UMass CTF 2021 Postmortem

April 19, 2021 ❖ Tags: writeup, capture-the-flag

This was the first year our capture-the-flag event, UMass CTF 2021, was open to the public. The competition started Friday, March 26th at 18:00 EDT, and ended Sunday, March 8th at the same time. By the end of the competition, we had 1991 registered users, belonging to 1160 registered teams. No teams were tied, we had just one unsolved challenge, and each of the "harder" challenges had just one or two solves.

In this post, I will be reflecting on what we did well, and how we intend to improve for next year's UMass CTF.

But, before I begin, I realize that some may not know what a capture-the-flag (CTF) is. If you need an explanation, I will direct you to this article.

A huge thank you to the rest of the UMass Cybersecurity Club, especially those on infrastructure who worked around the clock to help me fix challenges. Thank you to my beautiful, loving partner, who helped me come up with the names and flags for quite a few challenges. Thank you to my loving parents, who hosted me while I worked on this, my degree, and my research. Thank you to my best friend, who made some challenges when I mentioned the competition to him.

Table of Contents:

Challenge Design

I'll get one thing out of the way: writing challenges will take much more time than you're expecting it to. I was asked to come up with ten or so challenges about three months before we were supposed to go live. I thought I'd be able to get them done over the course of a weekend before spring semester started. In reality, I was working on challenges up to the day of.

Below are some thoughts on the challenges I made, from what I would consider "most interesting" to "least interesting". Nearly every challenge had something go wrong with it.

replme (and replme2)

This was my favorite challenge.


Older versions of the Janet programming language had a vulnerable NaN boxing implementation. An attacker capable of running arbitrary Janet code could write specific bytes to a float64 object, resulting in type confusion.

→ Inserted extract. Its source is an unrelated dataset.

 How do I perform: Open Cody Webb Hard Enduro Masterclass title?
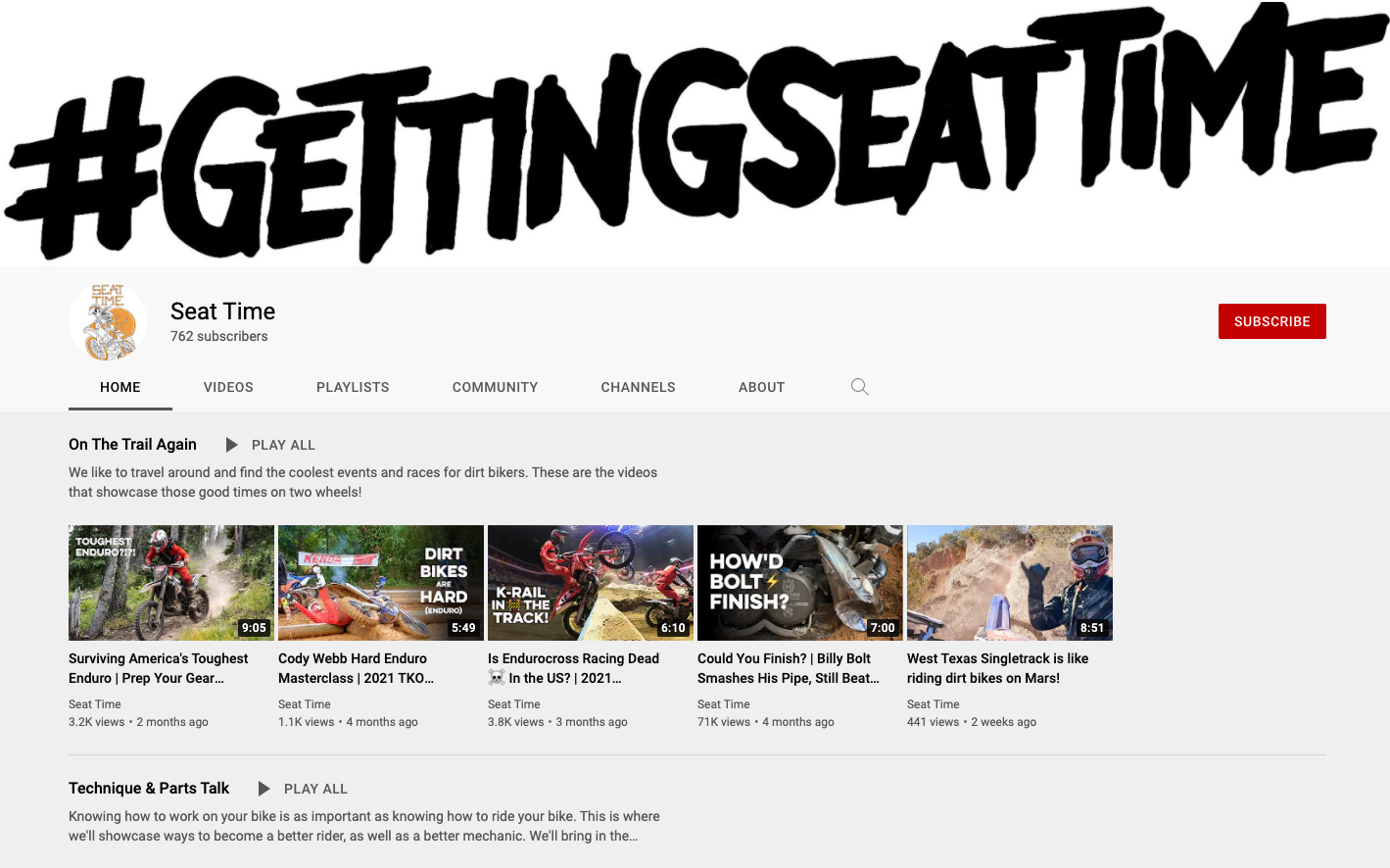point(356,668)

The challenge presented itself as an online REPL for Janet1 that blacklisted functions dealing with the filesystem. The blacklisting was done by overwriting the functions with one that would error (i.e. (defn os/shell [&] (error ...). The intended solution was to use the NaN boxing vulnerability to create a cfunction object that pointed at the original implementation.

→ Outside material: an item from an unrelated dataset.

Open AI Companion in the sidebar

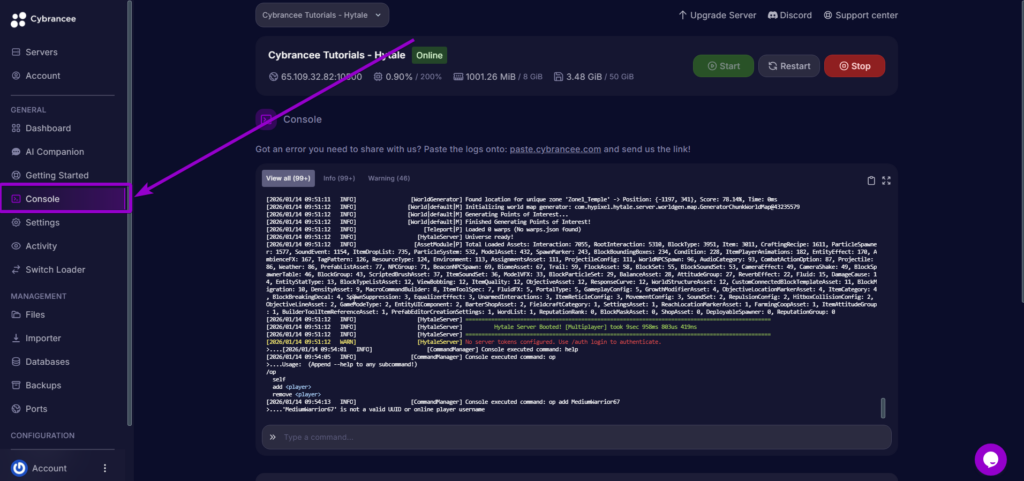(x=54, y=152)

The reason there was a replme2 is that I didn't blacklist all of the relevant functions. At least one team realized that they could call (slurp "flag.txt"). This is something that playtesting by the rest of the team likely would have caught, but I'll save that for a later section. Sunday morning, I released a fixed version. Some teams solved it instantly, indicating that they had either found a different unintended solution, or that they had solved replme the intended way.


A Python bytecode crackme. The challenge was titled "babushka" because the program is designed like a matryoshka doll. There is one entry point to a long chain of functions, each one unpacking and calling the next in the chain.

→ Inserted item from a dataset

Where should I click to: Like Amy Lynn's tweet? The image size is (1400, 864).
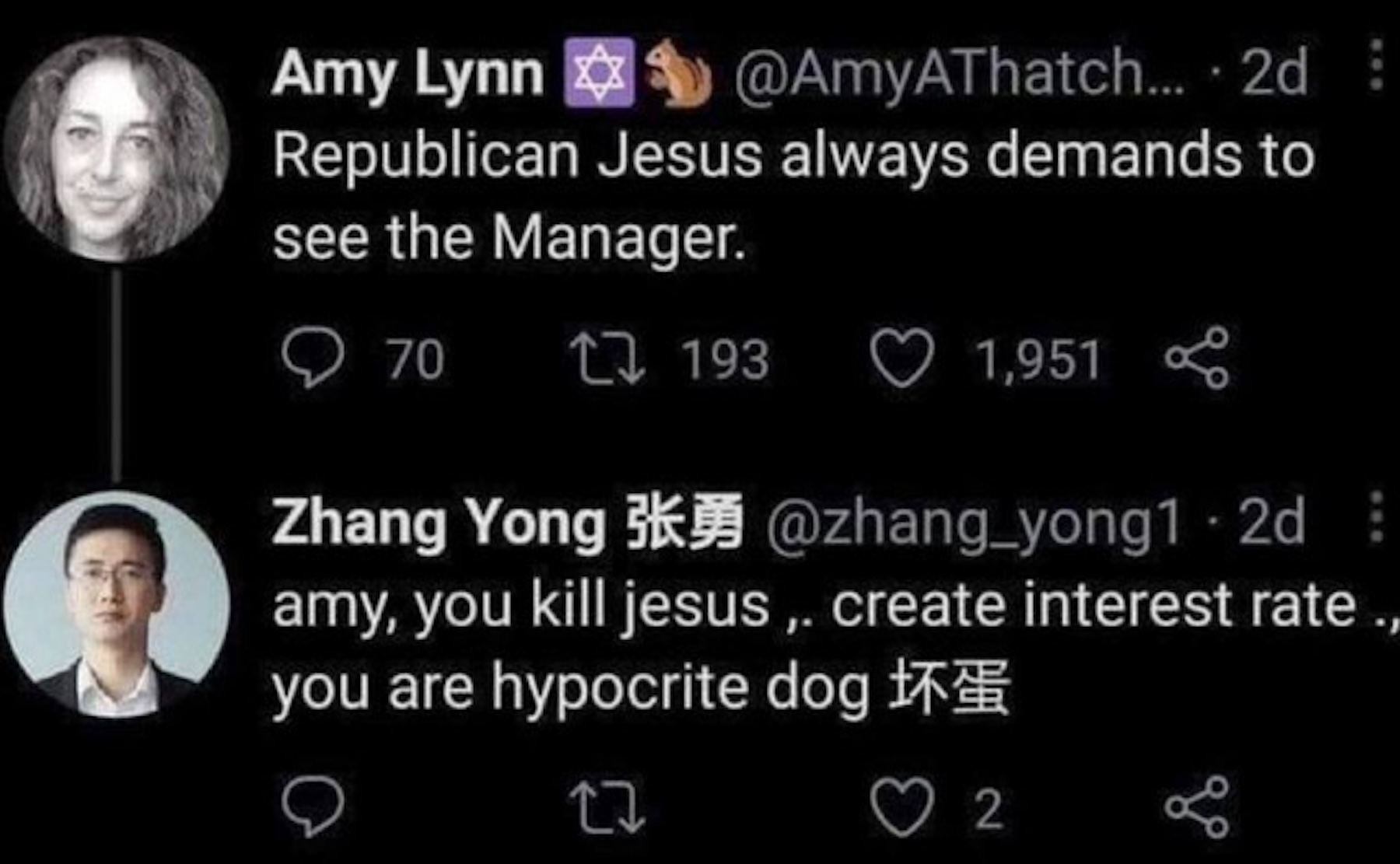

Each of these functions does some check on the input. All of them, except for the fourteenth, have some check that involves a decoy flag, and some way of combining the results of the checks further down. They are combined such that only the output of one of the 500 functions is used.

The intended solution was to write a script to extract all of the functions, and look at the code for combining function outputs to see which mattered. You could then manually reverse engineer that function to get the flag.

The way the input is checked is about the same across all functions, so in theory, one could write a script to extract the value the input is checked against from all of the functions, and then try all 500 to see which one worked.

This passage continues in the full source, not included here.